A Tight Squeeze - Wire Pass, UT

A Tight Squeeze for a Skinny Whiteboy - Wire Pass, UT

In the Art world, it seems as though photographers will nearly always take a back seat compared to painting, and other “traditional” forms of art. I definitely understand this.  When painting an image, the entire creation is completely up to the imagination of the artist. They can bend laws of physics, use amazing colors not found in real life, and paint an image that has the mood that they so desire.

The result is a one of a kind piece that is indeed an original. I definitely see the value of a painting if there is only one copy in existence.  Maybe this is where the value of photography is lost. We have the ability to create unlimited images based on the original capture. Instead of buying an original,  an art buyer who purchases a photo is buying a copy. This is something that is unique to the art of photography.

As photographers, we do not have the ability to bend the laws of physics, or show things other than they really are.  Sure, we have creative control over the optics, and can choose different films to color, contrast, or other factors. The point is, we have to work with what exists in nature.  Even though we have no real control over the subject, the original capture is still done with a “rectangle capturing device” of the photographer’s choosing.

Our job as a nature photographer is to carry this rectangle capturing device with us into the field, set it up at a location of our choice, with a composition of our choice, then wait for mother nature to cooperate.  Short of digital trickery, we do not have the ability to control the scene itself.  That is all left up to our creative interpretation of the scene.

When I see a breathtaking photo from another landscape photographer, two things come to mind. First, the photographer obviously did a magnificent job capturing the beauty of the scene. Secondly, it is very impressive to know that this scene actually exists. It is not just the scene that is found in the imagination of a painter. This is reality.  I find that to be remarkable.

It is difficult to strive for “perfection” in photography. We are working with an unperfect, and very chaotic subject as landscape photographers. I strive to create images that are painterly in nature, but are true renditions of the natural world. This is why I am drawn to stone texture and color in the Southwest.

In the past, I have struggled with placing a value on my photography. How does one go about placing a dollar amount on a particular print? When I was still shooting digital, this question was very perplexing. Other than the initial investment in a digital camera, there is very little cost in capturing an image.  Since it does not cost the photographer anything to capture an image, and they can take an endless number of images, how does one place a value on the images that have been produced?  Hopefully it is on the merit of the image, and not just the name of the person who captured it.  Also, with digital photography, it is becomes very easy to capture the intended image. Yes, it takes skill and a lot of knowledge. However, it is a very forgiving craft if you have sufficient knowledge of Adobe Photoshop, and take some bracketed exposures.

When I switched to film, I gained a greater understanding for the value of the images that I was producing. With the 4×5 camera, the film and processing costs me about $7 per shot. For my  8×10, I pay about $20 per shot for film and processing. Not only does every image have an initial value, but I also end up shooting far less images. If I return from a trip, I might take only 10 photos.  In my mind, this increases the potential value of the image since more time is taken to create the image.

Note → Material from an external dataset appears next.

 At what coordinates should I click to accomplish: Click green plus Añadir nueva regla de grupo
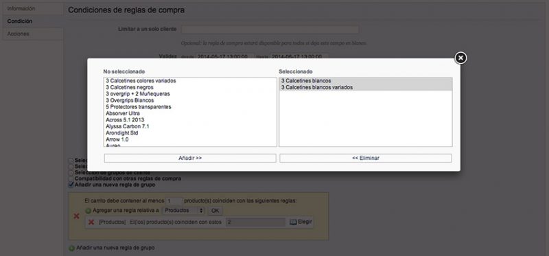pos(71,248)
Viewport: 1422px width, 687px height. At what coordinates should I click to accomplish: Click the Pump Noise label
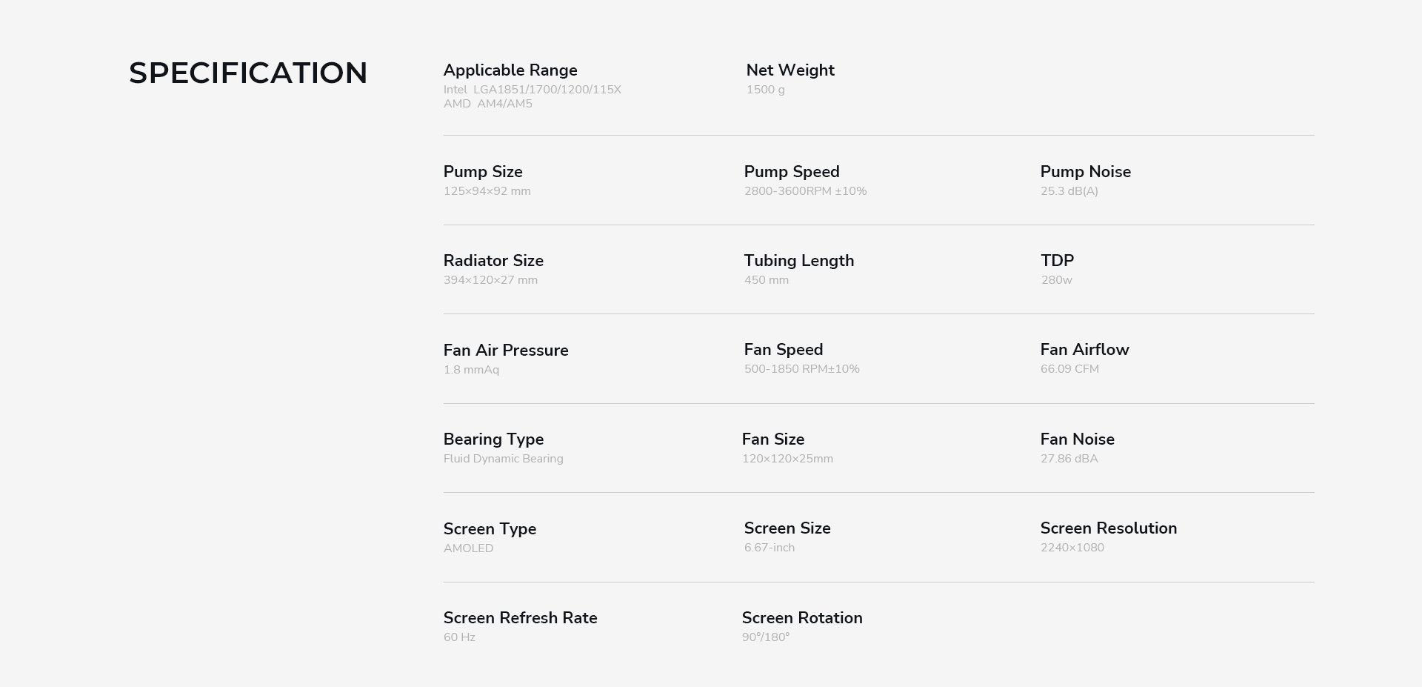coord(1085,172)
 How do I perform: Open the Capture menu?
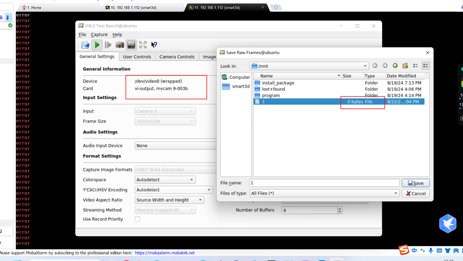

I have an excellent day job that allows me the time to go on shooting trips several times a year. However, when I take time off work, it is mostly unpaid.  I factor this into the value of my images, as well as the gas money, food, lodging, and other expenses associated with travel. Often times, it takes several visits to a single location before I walk away with the image that I want.  Multiply all those aforementioned expenses by 2.

If I am to capture an image that is worthy of a large print, I need to send that transparency to a lab for a drum scan. This is an extremely expensive, though necessary aspect of large format photography.  By the time I have the print made (which also costs dearly) I have a small fortune that was invested in the creation of a single image.

I love photography, and I would take part in this craft even if the prospect of a print sale now and then was not an option. However, I also have to be very realistic about the pricing of my prints.  At the shows that I participate in, many people are very impressed at the large prints that I have on display.  Many people often ask if they images are paintings.  It is not until I tell them to get close that they notice the subtle film grain, and realize that they are photographs of the natural world.  I have had a lot of people seriously consider purchasing my images, but ultimately they find my prices to be too high.

I understand that many people are on a budget these days, and that art is one of the first things to be cut. However, I do not plan on changing my price model just to increase print sales. I feel as though my work has a very high value to it based on the investment that I make in this craft. The time, knowledge, and all of the related expenses all help me place a price tag on my images.